Explained instance as a data frame

Examples

## Not run: 
local_permutation_importance(wine[5, ], wine, 
                             randomForest(quality~., data = wine),
                             top_n = 1000)

## End(Not run)

Plotting white box models.

Description

Plotting white box models.

Usage

## S3 method for class 'live_explainer'
plot(x, type = "waterfall", ...)

Arguments

x

List returned by fit_explanation function.

type

Chr, "forest" or "waterfall" depending on which type of plot is to be created. if lm/glm model is used as interpretable approximation.

...

Additional parameters that will be passed to plot.broken or plot method. In particular, when number of features is large, top_features argument can be set in plot.broken.

Value

plot (ggplot2 or base)

Examples

## Not run: 
# Forest plot for regression
plot(fitted_explanation1, type = "forest")
# Waterfall plot
plot(fitted_explanation1, type = "waterfall")
# Plot decision tree
plot(fitted_explanation2)

## End(Not run)

Plot local permutation importance

Description

Plot local permutation importance

Usage

## S3 method for class 'local_permutation_importance'
plot(x, ...)

Arguments

x

Object of class local_permutation_importance

...

Optional arguments, currently ignored

Value

ggplot2 object


Generic print function for live explainer

Description

Generic print function for live explainer

Usage

## S3 method for class 'live_explainer'
print(x, ...)

Arguments

x

Object created using fit_explanation function

...

other arguments


Generic print function for class live_explorer

Description

Generic print function for class live_explorer

Usage

## S3 method for class 'live_explorer'
print(x, ...)

Arguments

x

Object created by sample_locally function or add_predictions function

...

Other arguments


Print method for local_permutation_importance class

Description

Print method for local_permutation_importance class

Usage

## S3 method for class 'local_permutation_importance'
print(x, ...)

Arguments

x

Object of class local_permutation_importance

...

Optional arguments, currently ignored


Generate dataset for local exploration.

Description

Generate dataset for local exploration.

Usage

sample_locally(data, explained_instance, explained_var, size,
  method = "live", fixed_variables = NULL, seed = NULL, ...)

Arguments

data

Data frame from which new dataset will be simulated.

explained_instance

One row data frame with the same variables as in data argument.
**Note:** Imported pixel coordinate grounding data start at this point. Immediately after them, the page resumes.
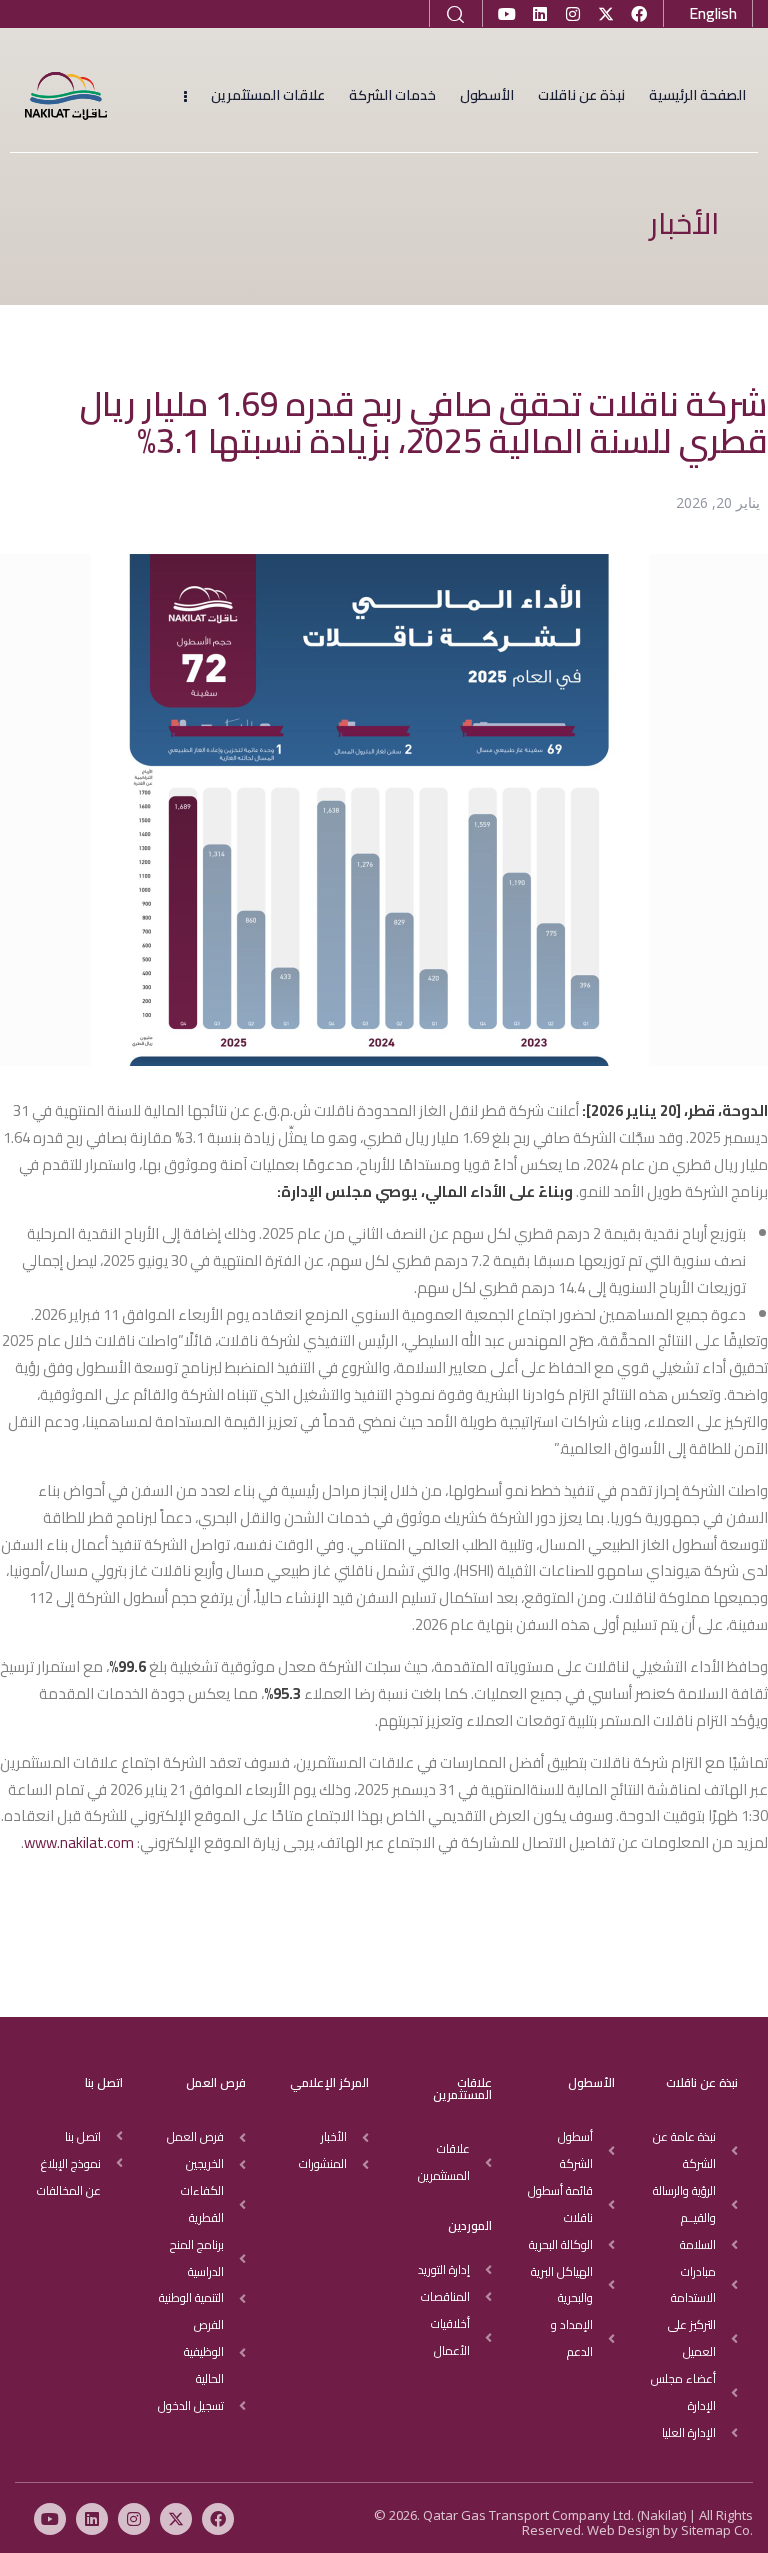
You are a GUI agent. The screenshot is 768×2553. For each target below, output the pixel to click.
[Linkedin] (540, 14)
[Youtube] (507, 14)
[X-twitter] (606, 14)
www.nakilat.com (80, 1842)
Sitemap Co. (717, 2530)
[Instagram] (573, 14)
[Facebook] (639, 14)
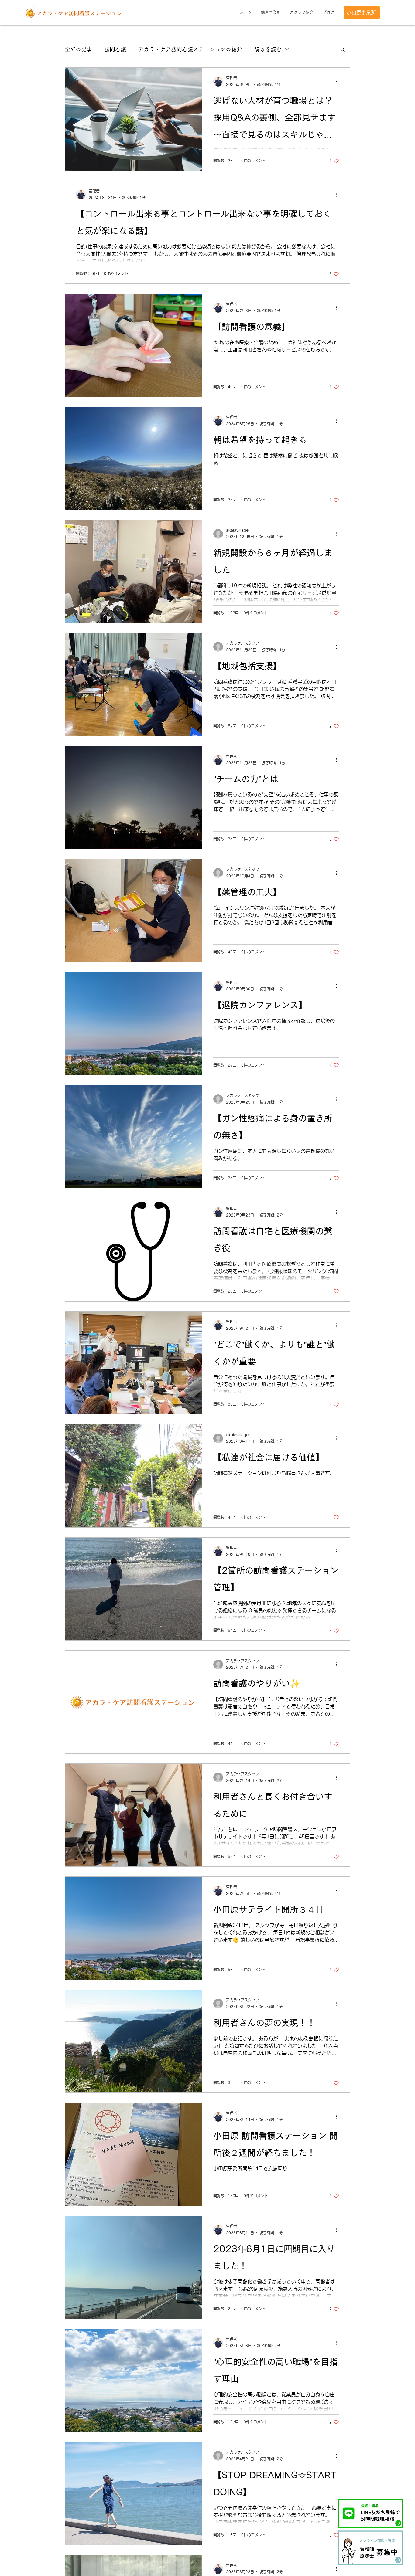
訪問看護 (115, 49)
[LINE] (370, 2513)
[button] (342, 50)
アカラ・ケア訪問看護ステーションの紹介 (190, 49)
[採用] (370, 2547)
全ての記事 (78, 49)
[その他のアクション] (338, 81)
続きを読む (268, 49)
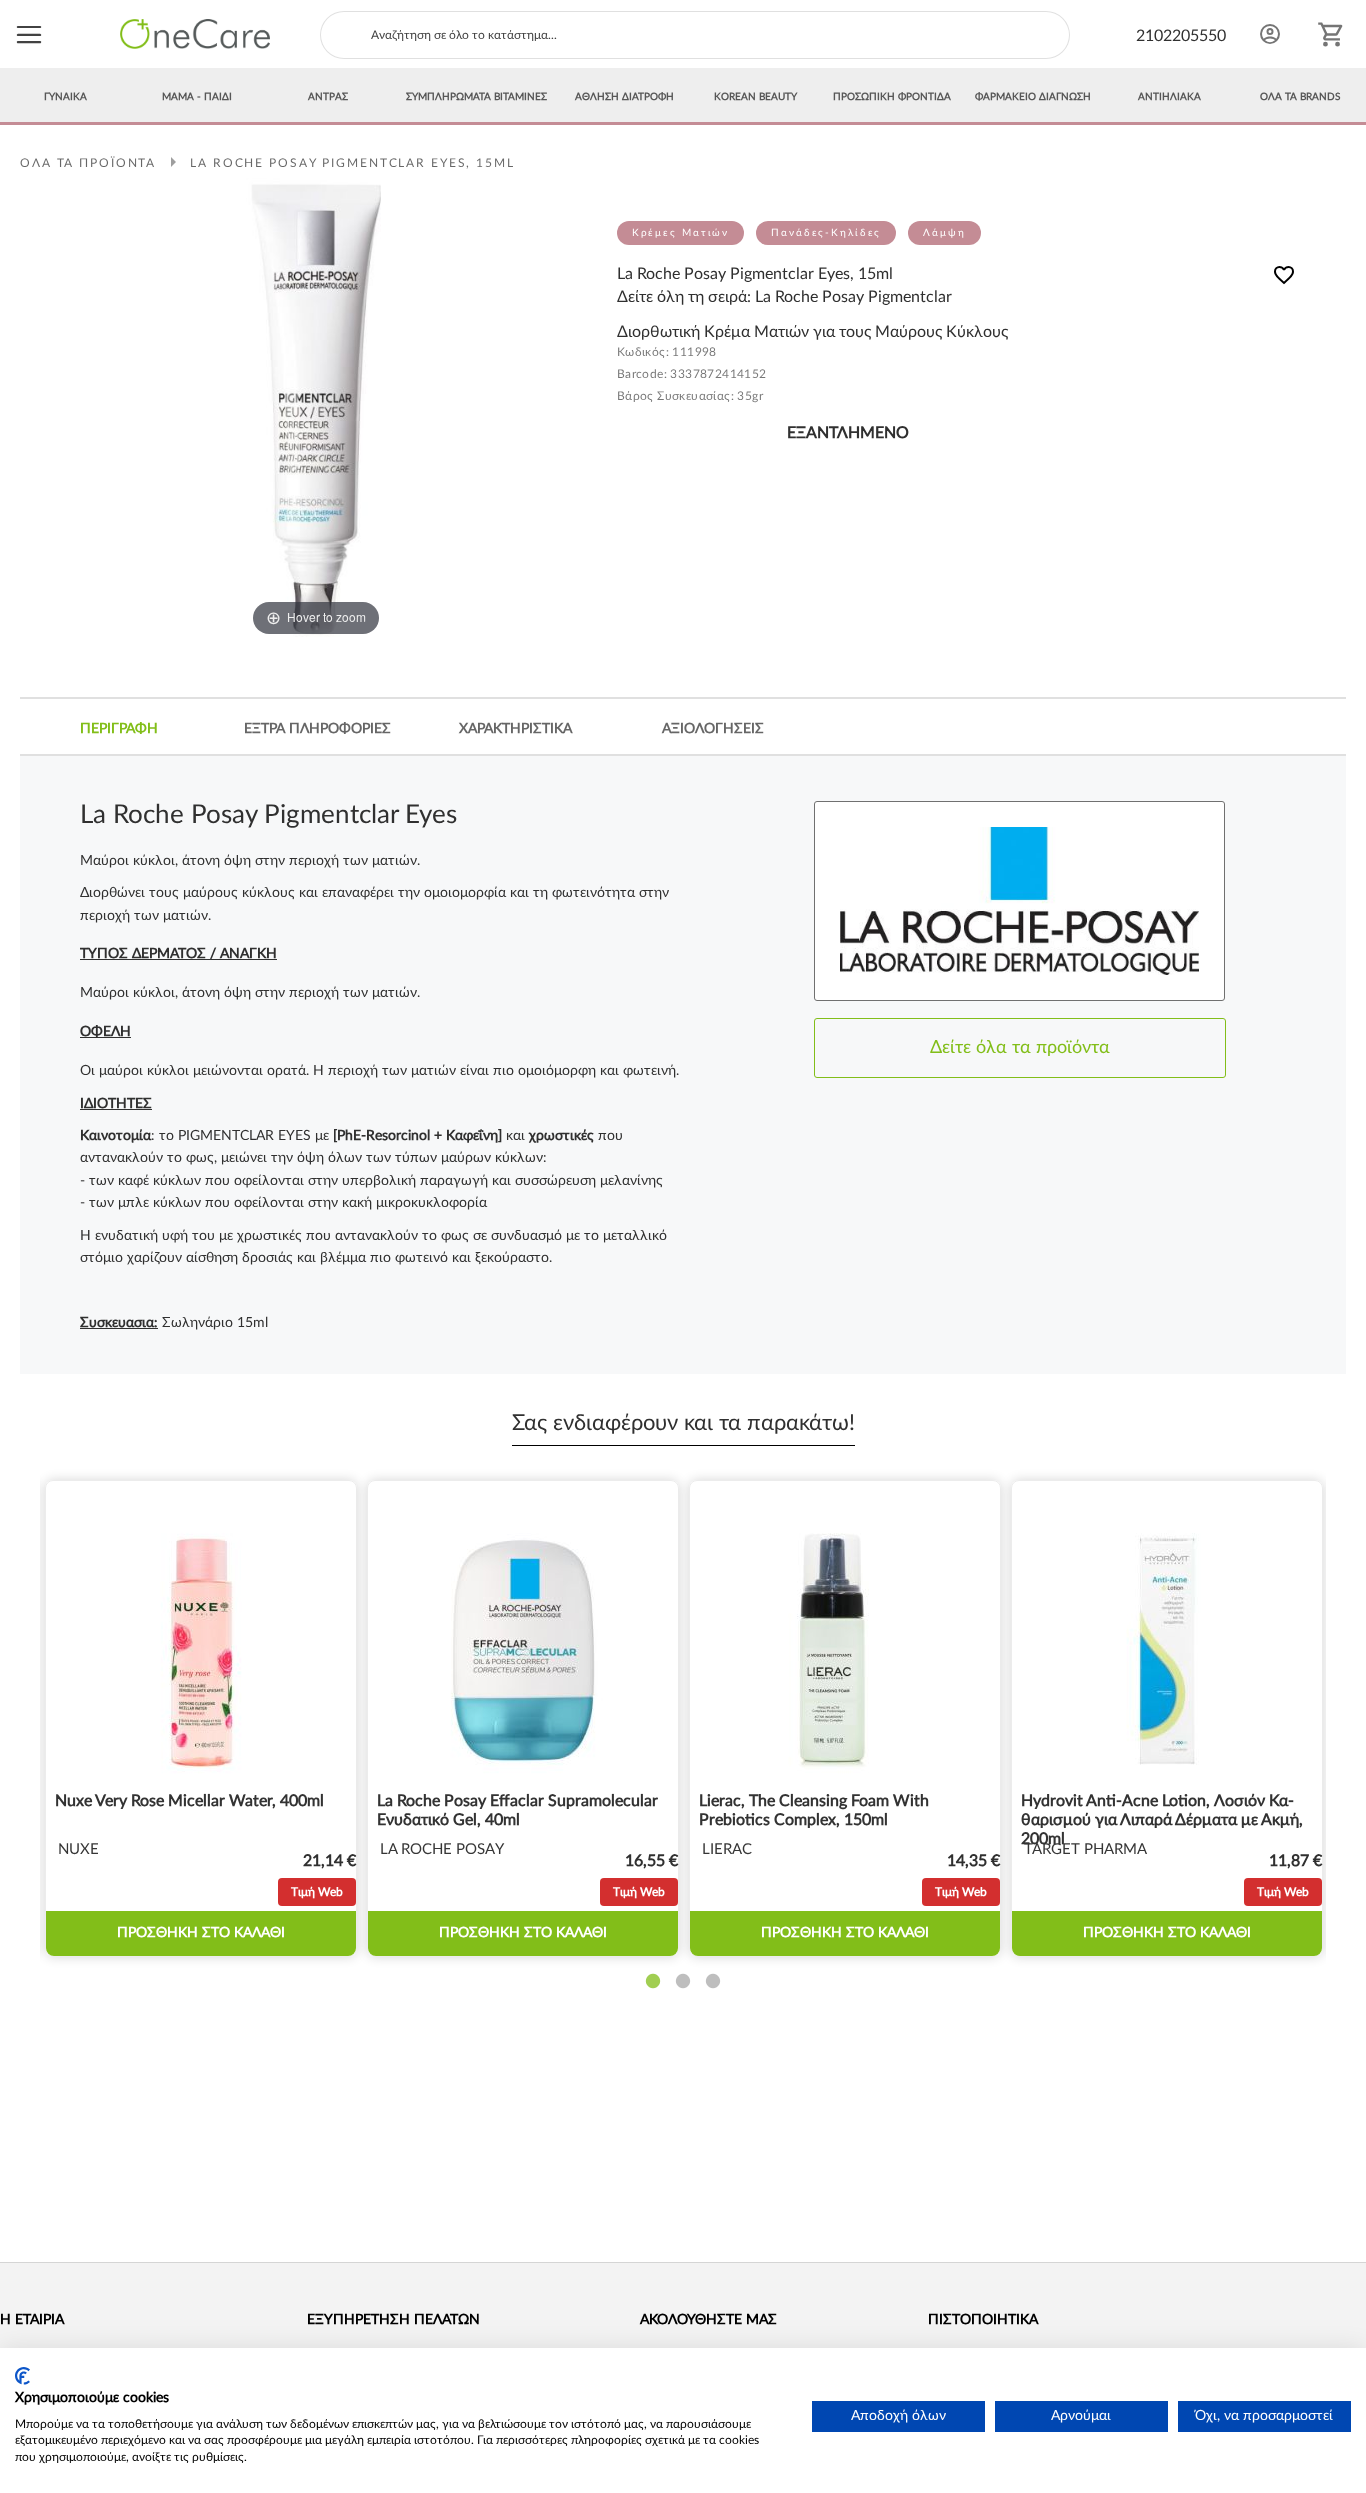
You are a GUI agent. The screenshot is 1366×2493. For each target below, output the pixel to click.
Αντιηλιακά (1169, 97)
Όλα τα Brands (1300, 97)
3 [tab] (713, 1982)
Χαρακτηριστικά (515, 729)
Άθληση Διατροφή (624, 97)
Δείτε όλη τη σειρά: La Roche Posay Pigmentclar (784, 297)
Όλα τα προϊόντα (88, 163)
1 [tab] (653, 1982)
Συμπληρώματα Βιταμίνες (476, 97)
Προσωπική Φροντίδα (892, 97)
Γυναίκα (65, 97)
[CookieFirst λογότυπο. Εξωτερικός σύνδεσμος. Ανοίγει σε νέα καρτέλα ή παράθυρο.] (22, 2376)
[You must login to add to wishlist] (1284, 278)
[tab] (119, 729)
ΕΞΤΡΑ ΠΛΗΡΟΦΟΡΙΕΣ (317, 729)
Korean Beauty (755, 97)
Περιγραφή (119, 729)
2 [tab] (683, 1982)
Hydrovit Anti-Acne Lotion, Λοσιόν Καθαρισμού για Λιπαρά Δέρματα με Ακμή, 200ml (1162, 1820)
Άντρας (328, 97)
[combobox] (695, 35)
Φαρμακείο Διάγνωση (1033, 97)
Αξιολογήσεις (713, 729)
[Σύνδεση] (1270, 34)
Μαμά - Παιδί (197, 97)
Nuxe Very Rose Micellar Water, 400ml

Local exploration will be performed around this observation.

explained_var

Name of a column with the variable to be predicted.

size

Number of observations is a simulated dataset.

method

If "live", new observations will be created by changing one value per observation. If "permute", new observation will be created by permuting all columns of data. If "normal", numerical features will be sampled from multivariate normal distribution specified by ... arguments mu and Sigma.

fixed_variables

names or numeric indexes of columns which will not be changed while sampling.

seed

Seed to set before sampling. If NULL, results will not be reproducible.

...

Mean and covariance matrix for normal sampling method.

Value

list of class "live_explorer" consisting of

data

Dataset generated by sample_locally function with response variable.

target

Name of the response variable.

explained_instance

Instance that is being explained.

sampling_method

Name of used sampling method

fixed_variables

Names of variables which were not sampled

sdevations

Standard deviations of numerical variables

Examples

## Not run: 
dataset_for_local_exploration <- sample_locally(data = wine,
                                                explained_instance = wine[5, ],
                                                explained_var = "quality",
                                                size = 50)

## End(Not run)

Red wine characteristics and quality.

Description

Popular dataset related to wine samples from north Portugal.

Usage

wine

Format

Data frame with 1599 rows and 12 columns.

References

P. Cortez, A. Cerdeira, F. Almeida, T. Matos and J. Reis. Modeling wine preferences by data mining from physicochemical properties. In Decision Support Systems, Elsevier, 47(4):547-553, 2009.